Tuesday, March 5, 2013

Child attention span


How long can your child pay attention to one activity? This usually depends on their developmental age.
If you have unrealistic expectations of your child's attention span, it can often lead to temper tantrums and other upsetting behavior. Seriously, being able to concentrate and having a long attention span will serve your kid well in school—and in life. Your help in providing the right atmosphere and motivation can greatly improve your child's attention span. 

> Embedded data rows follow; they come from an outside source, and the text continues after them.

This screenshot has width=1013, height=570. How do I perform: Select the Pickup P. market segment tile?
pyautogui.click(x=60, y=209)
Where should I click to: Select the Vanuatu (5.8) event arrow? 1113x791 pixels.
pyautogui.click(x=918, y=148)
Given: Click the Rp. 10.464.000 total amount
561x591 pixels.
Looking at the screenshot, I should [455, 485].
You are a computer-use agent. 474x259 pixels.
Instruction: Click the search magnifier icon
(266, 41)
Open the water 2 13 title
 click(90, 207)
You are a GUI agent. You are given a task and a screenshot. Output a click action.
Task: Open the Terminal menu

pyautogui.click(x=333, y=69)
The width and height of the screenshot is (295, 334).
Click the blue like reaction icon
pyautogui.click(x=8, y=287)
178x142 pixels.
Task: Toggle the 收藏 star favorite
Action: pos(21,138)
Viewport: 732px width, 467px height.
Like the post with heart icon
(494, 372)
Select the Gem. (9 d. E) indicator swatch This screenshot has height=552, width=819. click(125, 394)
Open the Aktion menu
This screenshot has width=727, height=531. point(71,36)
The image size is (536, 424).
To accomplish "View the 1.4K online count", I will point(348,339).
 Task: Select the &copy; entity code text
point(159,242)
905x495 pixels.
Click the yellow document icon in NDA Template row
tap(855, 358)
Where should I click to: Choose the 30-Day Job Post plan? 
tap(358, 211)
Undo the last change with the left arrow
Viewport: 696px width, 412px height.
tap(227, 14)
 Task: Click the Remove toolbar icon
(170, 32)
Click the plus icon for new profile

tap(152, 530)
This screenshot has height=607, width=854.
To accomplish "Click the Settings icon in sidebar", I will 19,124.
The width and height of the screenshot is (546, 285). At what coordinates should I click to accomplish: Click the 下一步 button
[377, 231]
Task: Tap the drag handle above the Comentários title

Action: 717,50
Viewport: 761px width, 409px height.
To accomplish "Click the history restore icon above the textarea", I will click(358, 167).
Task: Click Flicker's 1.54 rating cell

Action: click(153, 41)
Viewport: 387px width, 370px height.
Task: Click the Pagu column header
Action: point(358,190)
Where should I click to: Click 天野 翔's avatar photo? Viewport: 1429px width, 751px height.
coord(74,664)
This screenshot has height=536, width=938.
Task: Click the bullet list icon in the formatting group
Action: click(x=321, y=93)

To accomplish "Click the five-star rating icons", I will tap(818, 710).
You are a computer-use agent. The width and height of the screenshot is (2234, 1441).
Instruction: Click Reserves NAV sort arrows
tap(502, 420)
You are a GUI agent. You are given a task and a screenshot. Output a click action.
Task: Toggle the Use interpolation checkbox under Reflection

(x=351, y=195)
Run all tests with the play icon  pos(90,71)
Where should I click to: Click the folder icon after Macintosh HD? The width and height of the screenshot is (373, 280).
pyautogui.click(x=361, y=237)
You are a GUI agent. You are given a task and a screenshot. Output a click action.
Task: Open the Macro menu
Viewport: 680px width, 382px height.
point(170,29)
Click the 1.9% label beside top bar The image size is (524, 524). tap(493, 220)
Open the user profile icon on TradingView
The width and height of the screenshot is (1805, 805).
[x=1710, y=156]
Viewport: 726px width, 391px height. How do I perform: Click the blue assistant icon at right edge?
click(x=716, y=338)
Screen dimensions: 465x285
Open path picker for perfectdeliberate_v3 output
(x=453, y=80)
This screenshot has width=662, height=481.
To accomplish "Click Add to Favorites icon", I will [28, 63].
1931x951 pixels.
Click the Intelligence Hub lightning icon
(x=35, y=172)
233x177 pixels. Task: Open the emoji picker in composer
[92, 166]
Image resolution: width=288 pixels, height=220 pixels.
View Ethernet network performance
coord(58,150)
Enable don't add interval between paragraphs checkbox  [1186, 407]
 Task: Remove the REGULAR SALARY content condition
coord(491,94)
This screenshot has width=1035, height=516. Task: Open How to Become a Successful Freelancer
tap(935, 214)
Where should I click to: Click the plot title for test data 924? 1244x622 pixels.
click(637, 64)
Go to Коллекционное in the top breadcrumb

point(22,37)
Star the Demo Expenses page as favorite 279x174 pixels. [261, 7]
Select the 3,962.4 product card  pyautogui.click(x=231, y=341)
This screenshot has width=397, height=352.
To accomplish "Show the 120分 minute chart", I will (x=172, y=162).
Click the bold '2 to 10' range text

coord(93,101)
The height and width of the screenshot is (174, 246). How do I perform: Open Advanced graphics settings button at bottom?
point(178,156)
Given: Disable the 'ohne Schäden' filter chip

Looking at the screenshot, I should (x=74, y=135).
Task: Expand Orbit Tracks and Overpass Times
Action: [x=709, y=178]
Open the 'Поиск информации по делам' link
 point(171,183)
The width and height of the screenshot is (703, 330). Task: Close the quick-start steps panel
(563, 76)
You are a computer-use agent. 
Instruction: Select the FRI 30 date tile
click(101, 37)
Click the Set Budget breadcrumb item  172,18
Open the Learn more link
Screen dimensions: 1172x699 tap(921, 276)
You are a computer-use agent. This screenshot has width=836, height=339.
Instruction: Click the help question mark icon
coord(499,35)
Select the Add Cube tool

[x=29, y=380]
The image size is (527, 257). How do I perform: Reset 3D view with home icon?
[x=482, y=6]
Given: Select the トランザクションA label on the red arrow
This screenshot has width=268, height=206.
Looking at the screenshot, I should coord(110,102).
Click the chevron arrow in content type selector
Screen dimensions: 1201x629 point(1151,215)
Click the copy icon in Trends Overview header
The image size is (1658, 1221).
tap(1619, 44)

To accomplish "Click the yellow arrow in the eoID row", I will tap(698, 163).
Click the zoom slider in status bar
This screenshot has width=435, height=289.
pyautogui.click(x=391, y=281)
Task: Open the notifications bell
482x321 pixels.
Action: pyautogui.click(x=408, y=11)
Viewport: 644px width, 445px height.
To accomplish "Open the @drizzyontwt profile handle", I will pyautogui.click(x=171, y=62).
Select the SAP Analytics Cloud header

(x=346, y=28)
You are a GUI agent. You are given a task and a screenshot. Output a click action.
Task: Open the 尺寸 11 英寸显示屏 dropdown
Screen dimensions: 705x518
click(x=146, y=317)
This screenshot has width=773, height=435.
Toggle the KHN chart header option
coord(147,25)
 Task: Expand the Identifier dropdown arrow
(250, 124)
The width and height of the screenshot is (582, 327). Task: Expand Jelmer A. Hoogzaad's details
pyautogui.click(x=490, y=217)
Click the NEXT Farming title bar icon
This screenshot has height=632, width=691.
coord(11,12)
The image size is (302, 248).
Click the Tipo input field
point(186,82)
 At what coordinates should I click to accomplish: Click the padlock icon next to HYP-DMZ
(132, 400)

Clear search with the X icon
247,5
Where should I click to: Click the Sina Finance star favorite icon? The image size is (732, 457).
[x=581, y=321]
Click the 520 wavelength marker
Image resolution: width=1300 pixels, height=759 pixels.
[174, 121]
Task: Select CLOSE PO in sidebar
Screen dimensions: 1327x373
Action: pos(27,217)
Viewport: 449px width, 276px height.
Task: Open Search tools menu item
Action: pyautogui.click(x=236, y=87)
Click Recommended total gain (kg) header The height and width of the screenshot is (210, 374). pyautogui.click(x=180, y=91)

What "sit-down" activities does your child enjoy? That's where you'll begin. If your child likes puzzles, take time to do puzzles with him every day. If your child likes you to read out loud, try to read more often. If your child enjoys imaginary play, get down on the floor and play with dolls or action figures along with him. Whatever the activity, try to spend 15 minutes every day with your child without interruptions. You will probably notice that your child is better able to continue playing if he knows that you won't get up and leave just because he's not asking for interaction
Another important thing is to set a study routine. Instead of forcing it let children choose their own time. Fixed sleep time are good for discipline but remember that some kids find it easier to concentrate in early mornings and others a bit late in the evening.
Remember there is a limit to your child's attention span. An hour at a time should be enough for the child to concentrate on studying after the initial five to ten minutes of clearing out other distractions. Once the child settles down, make sure there are no disturbances. External disturbances are one of the major factors that divert attention.
Distractions like video games can also prevent the mind from engaging in concentration. Help your child in organizing study material well before he sits down to study. Give him a goal that he should try to achieve within the hour.
Heavy meals are liable to make the child lethargic and lazy. Feed your child with nutritious but light meals like juices, milk, fruits, and cheese at regular intervals rather than at one go.
Sometimes you need to sacrifice your own leisure to convey to your child that you are with him/her in the effort to excel.
The greatest motivator is you and the quality time that you spend with children. Never let self doubt or worries creep in his/her mind. Teach them what interests them the most. 
A child who is allowed to peruse his/her interests is more prone to enjoy studies as well.